|시간 제한||메모리 제한||제출||정답||맞은 사람||정답 비율|
|6 초||512 MB||200||60||53||29.609%|
As you probably know, a tree is a graph consisting of n nodes and n − 1 undirected edges in which any two nodes are connected by exactly one path. A forest is a graph consisting of one or more trees. In other words, a graph is a forest if every connected component is a tree. A forest is justified if all connected components have the same number of nodes.

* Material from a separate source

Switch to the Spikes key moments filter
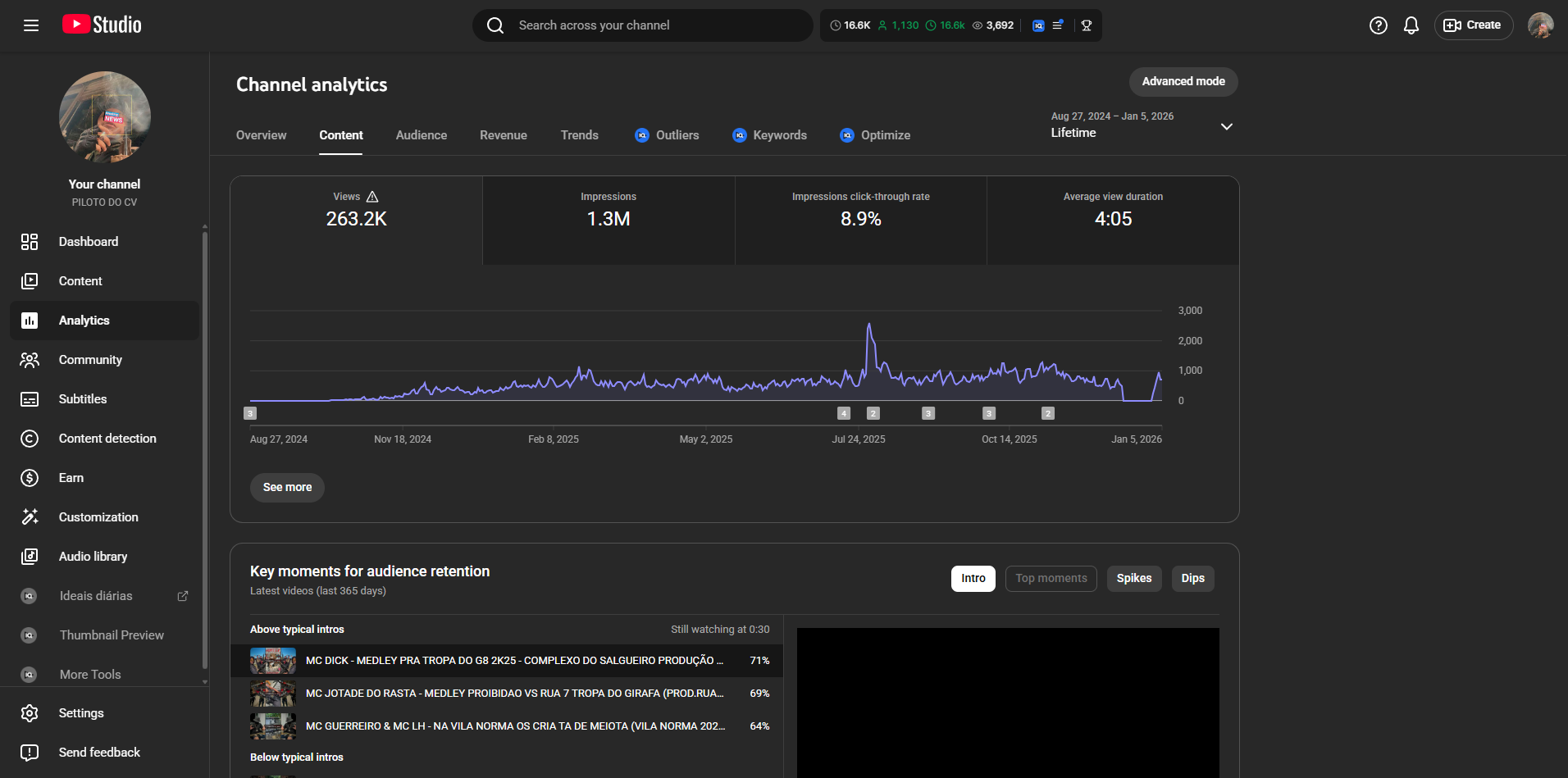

Given a tree G consisting of n nodes, find all positive integers k such that a justified forest can be obtained by erasing exactly k edges from G. Note that erasing an edge never erases any nodes. In particular when we erase all n − 1 edges from G, we obtain a justified forest consisting of n one-node components.
The first line contains an integer n (2 ≤ n ≤ 1 000 000) — the number of nodes in G. The k-th of the following n − 1 lines contains two different integers ak and bk (1 ≤ ak , bk ≤ n) — the endpoints of the k-th edge.
The first line should contain all wanted integers k, in increasing order.
8 1 2 2 3 1 4 4 5 6 7 8 3 7 3
1 3 7
Figures depict justified forests obtained by erasing 1, 3 and 7 edges from the tree in the example input.